Scaling an ad platform

We scaled a startup advertising network's platform by 5x to handle over 3 million requests per minute, while halving their operating costs.

The client was an early stage startup who had built an online advertisment publishing platform with some unique tracking and targeting capabilities, already delivering ads for well-known brands to high profile sites via third party ad networks.

They had scaled up by adding racks of servers in distributed physical data centres as the most cost-effective way to handle regular traffic loads, but they were finding that when an ad went live on a high traffic site, the resulting spike in demand would overwhelm capacity, and publisher sites were concerned that their users were sometimes left waiting for the ad content to load.

Adding more physical servers for sufficient reserve capacity was not going to be economical, so Uzeweb's experience managing servers at scale made us a strong partner to help find a more cost-effective solution.

Initial investigation

We put a lightweight web server in front of each frontend machine to implement enhanced logging, and analysed the logs for a month to find the peak spike demand, and the average capacity for each server.

We found that while the data centres were well scaled to cope with regular load, the spikes brought well over 5x the traffic. Additionally, 10% of answered requests took almost a minute to calculate a response, as the servers became backlogged trying to perform tracking and targeting calculations in real-time. This compounded the problem as machines then fell out of the load balancers due to slow responses.

We also used the logs to perform offline request replays to profile the codebase, and identified the key areas in the analytics logic which were creating performance bottlenecks.

We recommended a three-pronged approach to tackling traffic: handling over-capacity spikes gracefully, restructuring the infrastructure to be able to scale more cost-effectively, and refactoring the code to move more tracking logic into asynchronous queues.

Implementation

We started by implementing an escape valve for traffic spikes which went above capacity, to avoid impacting publisher sites in the worst case where other measures failed. We handled this by adding timeouts to the frontends; if the application server was unable to provide a response within 1 second, the web server would return a suitable default response while the application server worked through its tracking analysis backlog.

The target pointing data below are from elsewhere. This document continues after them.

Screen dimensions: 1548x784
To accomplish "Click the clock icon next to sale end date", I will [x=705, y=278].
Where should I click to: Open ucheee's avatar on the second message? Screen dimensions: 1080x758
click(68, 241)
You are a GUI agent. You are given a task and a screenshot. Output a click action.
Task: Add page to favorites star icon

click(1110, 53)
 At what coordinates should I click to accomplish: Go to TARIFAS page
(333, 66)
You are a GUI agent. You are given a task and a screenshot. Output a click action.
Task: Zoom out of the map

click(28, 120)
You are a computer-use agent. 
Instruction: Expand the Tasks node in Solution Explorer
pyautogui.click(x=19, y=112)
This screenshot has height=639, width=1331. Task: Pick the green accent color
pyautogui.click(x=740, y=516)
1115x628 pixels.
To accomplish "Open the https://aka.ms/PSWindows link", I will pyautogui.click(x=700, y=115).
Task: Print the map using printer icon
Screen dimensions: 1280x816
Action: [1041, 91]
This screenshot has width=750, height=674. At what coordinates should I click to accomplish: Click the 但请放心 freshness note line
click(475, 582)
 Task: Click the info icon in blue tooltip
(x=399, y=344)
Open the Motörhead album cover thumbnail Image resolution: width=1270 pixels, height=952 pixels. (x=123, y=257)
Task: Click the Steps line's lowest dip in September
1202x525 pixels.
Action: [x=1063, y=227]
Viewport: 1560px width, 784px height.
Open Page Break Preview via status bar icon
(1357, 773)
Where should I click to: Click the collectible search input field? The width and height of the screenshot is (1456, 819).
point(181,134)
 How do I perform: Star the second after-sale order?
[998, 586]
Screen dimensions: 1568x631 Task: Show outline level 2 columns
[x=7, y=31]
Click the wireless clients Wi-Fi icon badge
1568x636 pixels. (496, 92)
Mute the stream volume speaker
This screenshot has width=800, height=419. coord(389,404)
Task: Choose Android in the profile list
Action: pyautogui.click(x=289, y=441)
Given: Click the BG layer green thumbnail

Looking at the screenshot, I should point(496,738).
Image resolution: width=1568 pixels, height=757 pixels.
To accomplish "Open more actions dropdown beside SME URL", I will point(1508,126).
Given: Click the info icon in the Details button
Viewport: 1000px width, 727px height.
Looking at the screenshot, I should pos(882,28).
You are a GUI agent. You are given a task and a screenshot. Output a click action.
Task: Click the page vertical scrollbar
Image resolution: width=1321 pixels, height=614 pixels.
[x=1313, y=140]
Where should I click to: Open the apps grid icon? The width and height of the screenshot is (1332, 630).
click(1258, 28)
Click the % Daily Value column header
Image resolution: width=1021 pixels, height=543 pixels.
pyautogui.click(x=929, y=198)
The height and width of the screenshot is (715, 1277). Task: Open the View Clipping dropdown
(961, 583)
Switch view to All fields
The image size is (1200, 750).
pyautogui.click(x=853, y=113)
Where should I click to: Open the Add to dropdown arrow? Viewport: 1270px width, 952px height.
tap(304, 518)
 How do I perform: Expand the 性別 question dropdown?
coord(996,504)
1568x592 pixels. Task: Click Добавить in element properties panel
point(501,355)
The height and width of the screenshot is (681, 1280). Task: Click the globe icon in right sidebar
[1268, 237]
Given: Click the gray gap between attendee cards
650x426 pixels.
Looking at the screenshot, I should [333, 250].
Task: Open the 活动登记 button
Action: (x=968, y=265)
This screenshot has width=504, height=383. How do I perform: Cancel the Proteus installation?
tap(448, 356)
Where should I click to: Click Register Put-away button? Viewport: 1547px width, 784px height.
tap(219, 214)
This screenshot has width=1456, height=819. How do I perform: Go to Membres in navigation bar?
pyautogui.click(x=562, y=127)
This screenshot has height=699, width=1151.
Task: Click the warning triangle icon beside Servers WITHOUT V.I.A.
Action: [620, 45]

We then addressed the scaling issue by adding cloud-based servers. The client had chosen physical machines over virtual because it was more cost-effective for the constant load, but for spikes it was more economical to temporarily scale up using virtual machines in a cloud provider, given pricing was per request (CPM). We developed provisioning tools with a view to automating scaling, although we settled on manual provisioning to allow the client more direct control of their costs.

Lastly we added an option to offload the tracking logic into a queue-based asynchronous process which could even out the load from a traffic spike. Although it would mean that targeting data would temporarily lag behind the collected data, during busy periods it meant we could dramatically increase capacity by turning off the real-time targeting and reducing the total time taken to process a request.

Outcome

When the client experienced their next traffic spike, the asyncronous queue meant that we were able to service all requests with the existing servers in under 1s, with over 90% of responses in under 0.25s.

Although the response time cap wasn't needed, if a future spike was higher than expected then every request would still return a full response within 1 second, addressing publishers' concerns.

These changes were so effective that the client was able to halve their number of physical servers and still have adequate capacity to handle regular load, using the cloud provisioning tools to scale up to temporarily meet increased demand during spikes.